このアセンブリで用意されている厳密に型指定されたクラスの一部の概要を以下に示します。

Ff453976.173_Fig1(ja-jp,TechNet.10).jpg

個々の構成ファイルへのアクセス

IIS 7 で使用されている分散構成ファイル モデルでは、サイト、アプリケーション、仮想ディレクトリやフォルダーの構成も web.config ファイルで設定することができます。

また、個々の構成ファイルにアクセスして、特定のエンティティの設定を調整することもできます。ServerManager の GetApplicationHostConfiguration メソッドを使用すると、applicationHost.config にアクセスできます。GetWebConfiguration メソッドは、パラメーターで指定された構成ファイルを取得します。

拡張機能の汎用基本クラス

IIS 7 の構成システムでは、セクションを作成して、そのセクション内にアプリケーションに関連するプロパティを指定することができます。MWA API を使用すると、マネージ コードで厳密に型指定されたクラスを作成して、こうした設定を操作できます。この作業を容易にする次のような基本クラスがあります。

  • Configuration: 単一の構成ファイル (サイトやアプリケーションの applicationHost.config または web.config ファイル) を表します。
  • ConfigurationElement: 構成ファイル内の要素を表す汎用エンティティです。これは、構成セクション、コレクション エントリ、セクション内のネストされた要素などの基本クラスです。
  • ConfigurationAttribute: ConfigurationElement 内のプロパティを表します。
  • ConfigurationSection: ConfigurationElement の派生クラスです。IIS 7 スキーマ ファイル内で定義されたセクションを表します。セクションの各種プロパティへのアクセスに使用します。
  • ConfigurationElementCollection: ConfigurationElement で構成されるコレクション クラスです。ConfigurationElement の派生クラスです。

汎用の構成拡張機能の簡単な概要を以下に示します。

Ff453976.173_Fig2(ja-jp,TechNet.10).jpg

構成への実行時のアクセス

WebConfigurationManager は、実行時にサーバーの構成設定にアクセスするために使用します。IIS 7 パイプラインに読み込まれたマネージ モジュールは、このクラスを参照することによって、特定のコンテキスト (特定のサイトへの要求など) の構成設定にアクセスします。

Microsoft.Web.Management

Microsoft.Web.Management (MWM) API は、管理設定を操作するサーバー側のコードや、設定の操作や確認が簡単なクライアント側のユーザー インターフェイス機能の開発基盤となる機能です。

以下に、それぞれの名前空間で重要なクラスをいくつか簡単に説明します。繰り返しますが、このアセンブリには、ここで紹介するものの他にも多数の機能が用意されています。

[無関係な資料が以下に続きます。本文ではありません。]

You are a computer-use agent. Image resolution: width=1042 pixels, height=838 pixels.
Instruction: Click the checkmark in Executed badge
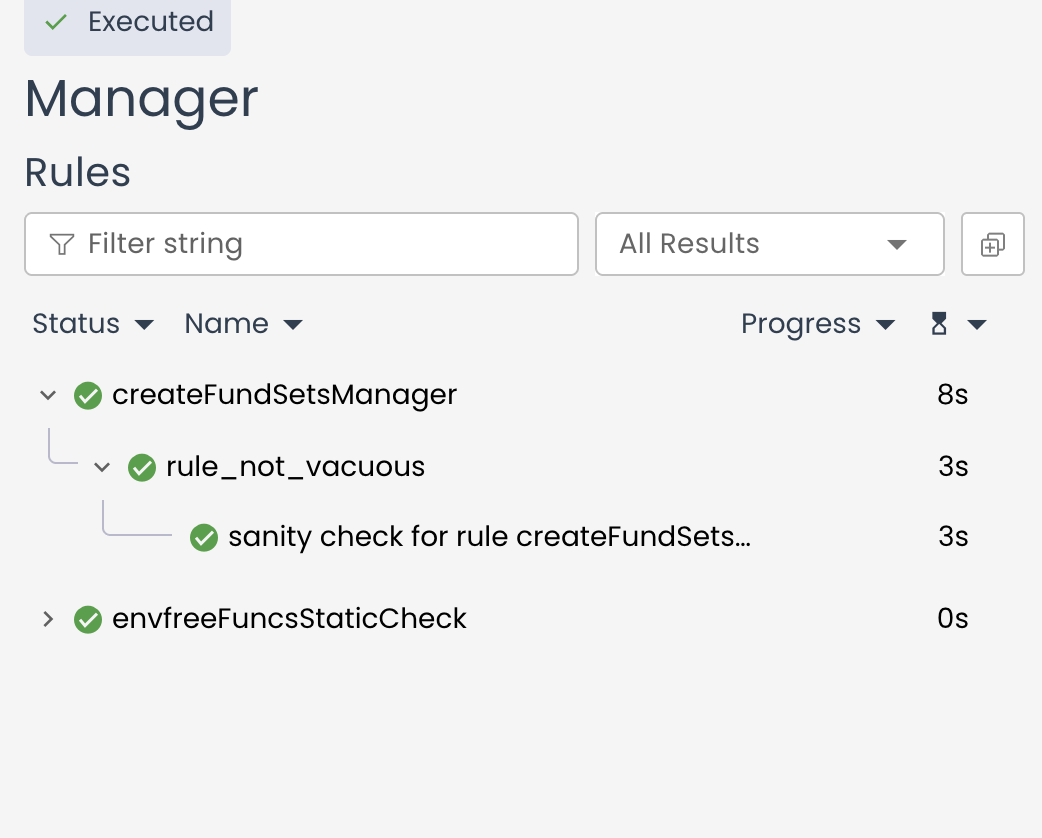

このアセンブリが提供する機能の概要は次のとおりです。

Ff453976.173_Fig3(ja-jp,TechNet.10).jpg

Microsoft.Web.Management.Server

ModuleProvider 基本クラスの派生クラスは、IIS マネージャーが UI モジュールを識別するためのエントリ ポイントとなります。IIS マネージャーの機能セットの一部として UI モジュールを表示するためには、このクラスを administration.config に登録しておく必要があります。

ModuleService 基本クラスの派生クラスは、サーバー側の管理機能の中核となります。派生クラスで、サーバー設定の実際の操作を行います。UI クライアントから認識できる必要があるクラス内メソッドは、ModuleServiceMethod 属性でマークします。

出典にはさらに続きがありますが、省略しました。